• DIRECTIVE: Copy out every line in the rows below that contains the word "paragraph".

┌──

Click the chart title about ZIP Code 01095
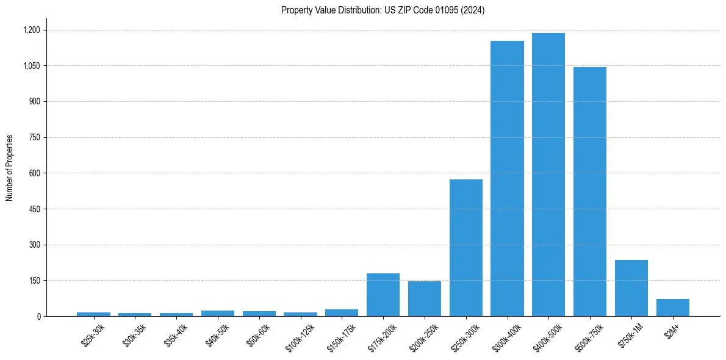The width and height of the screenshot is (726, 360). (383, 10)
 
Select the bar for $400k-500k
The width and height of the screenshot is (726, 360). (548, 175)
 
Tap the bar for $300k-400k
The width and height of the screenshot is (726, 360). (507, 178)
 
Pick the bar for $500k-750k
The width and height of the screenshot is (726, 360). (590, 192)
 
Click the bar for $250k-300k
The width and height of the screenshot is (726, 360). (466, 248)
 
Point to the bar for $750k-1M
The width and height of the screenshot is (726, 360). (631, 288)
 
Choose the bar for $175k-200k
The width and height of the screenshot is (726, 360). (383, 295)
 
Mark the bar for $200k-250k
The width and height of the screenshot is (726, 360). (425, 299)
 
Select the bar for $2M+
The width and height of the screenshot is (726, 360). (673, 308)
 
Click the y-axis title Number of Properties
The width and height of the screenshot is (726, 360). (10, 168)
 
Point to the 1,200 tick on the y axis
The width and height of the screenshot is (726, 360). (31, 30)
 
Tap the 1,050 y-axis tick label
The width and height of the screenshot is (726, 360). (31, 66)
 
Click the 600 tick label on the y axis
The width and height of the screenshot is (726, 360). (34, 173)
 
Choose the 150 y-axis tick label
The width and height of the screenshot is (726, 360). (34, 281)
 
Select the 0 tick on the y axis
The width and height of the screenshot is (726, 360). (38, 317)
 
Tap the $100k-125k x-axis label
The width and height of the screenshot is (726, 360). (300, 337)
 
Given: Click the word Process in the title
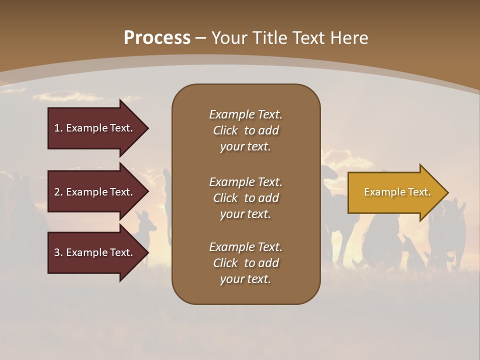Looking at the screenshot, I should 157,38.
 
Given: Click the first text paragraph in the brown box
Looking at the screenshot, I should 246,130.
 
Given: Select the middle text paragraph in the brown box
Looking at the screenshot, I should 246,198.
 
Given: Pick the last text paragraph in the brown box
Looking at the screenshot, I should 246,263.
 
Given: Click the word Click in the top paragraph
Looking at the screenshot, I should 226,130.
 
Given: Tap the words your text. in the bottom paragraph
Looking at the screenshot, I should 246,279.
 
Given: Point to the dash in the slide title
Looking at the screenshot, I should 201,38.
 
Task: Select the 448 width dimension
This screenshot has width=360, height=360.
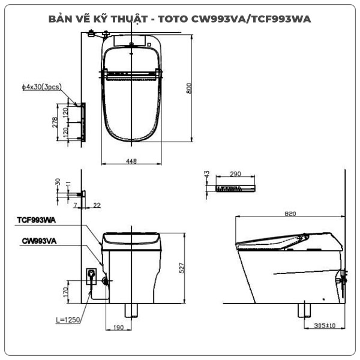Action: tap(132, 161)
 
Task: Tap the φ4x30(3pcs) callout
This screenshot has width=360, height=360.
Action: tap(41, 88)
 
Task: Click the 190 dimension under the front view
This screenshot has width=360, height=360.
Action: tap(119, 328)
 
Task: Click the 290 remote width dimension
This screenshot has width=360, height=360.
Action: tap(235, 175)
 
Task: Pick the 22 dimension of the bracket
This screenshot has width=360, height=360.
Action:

└──

• FULL SOLUTION:
Given: Click the first text paragraph in the brown box
Given: Select the middle text paragraph in the brown box
Given: Pick the last text paragraph in the brown box
Given: Click the word Click in the top paragraph
Given: Tap the words your text. in the bottom paragraph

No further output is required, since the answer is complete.